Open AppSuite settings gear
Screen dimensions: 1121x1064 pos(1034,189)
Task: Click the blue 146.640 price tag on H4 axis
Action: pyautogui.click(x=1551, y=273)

==

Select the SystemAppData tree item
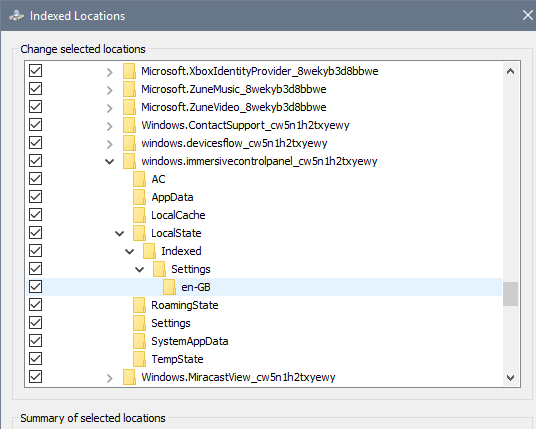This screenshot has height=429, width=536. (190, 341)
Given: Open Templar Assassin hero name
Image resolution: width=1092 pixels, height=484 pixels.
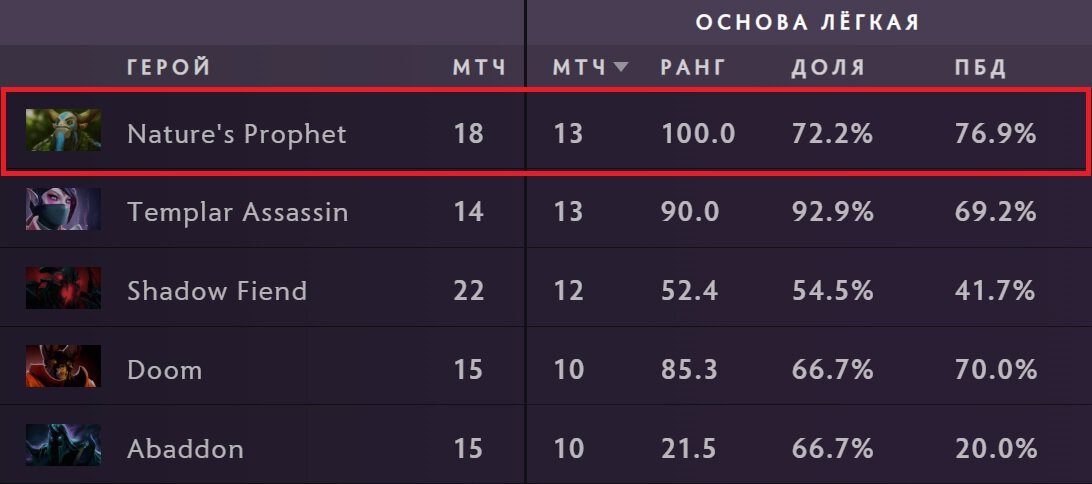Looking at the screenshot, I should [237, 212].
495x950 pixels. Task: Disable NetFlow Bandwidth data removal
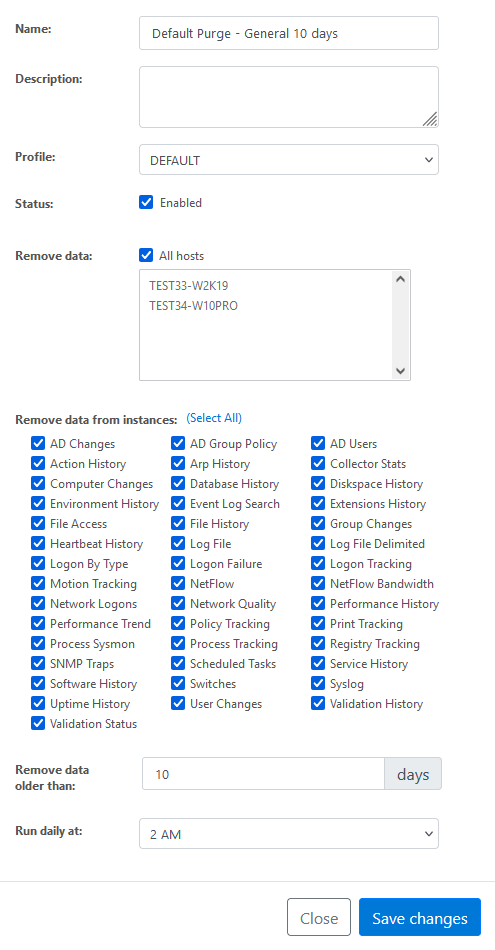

# GOAL OF THE EXERCISE
Copy exactly the lines of the entries above from the one containing "Given: Open Templar Assassin hero name" through the one containing "495x950 pixels. Task: Disable". Both end lines count; pictures do not.

# RESULT FOR THIS TASK
Given: Open Templar Assassin hero name
Image resolution: width=1092 pixels, height=484 pixels.
Looking at the screenshot, I should [237, 212].
495x950 pixels. Task: Disable NetFlow Bandwidth data removal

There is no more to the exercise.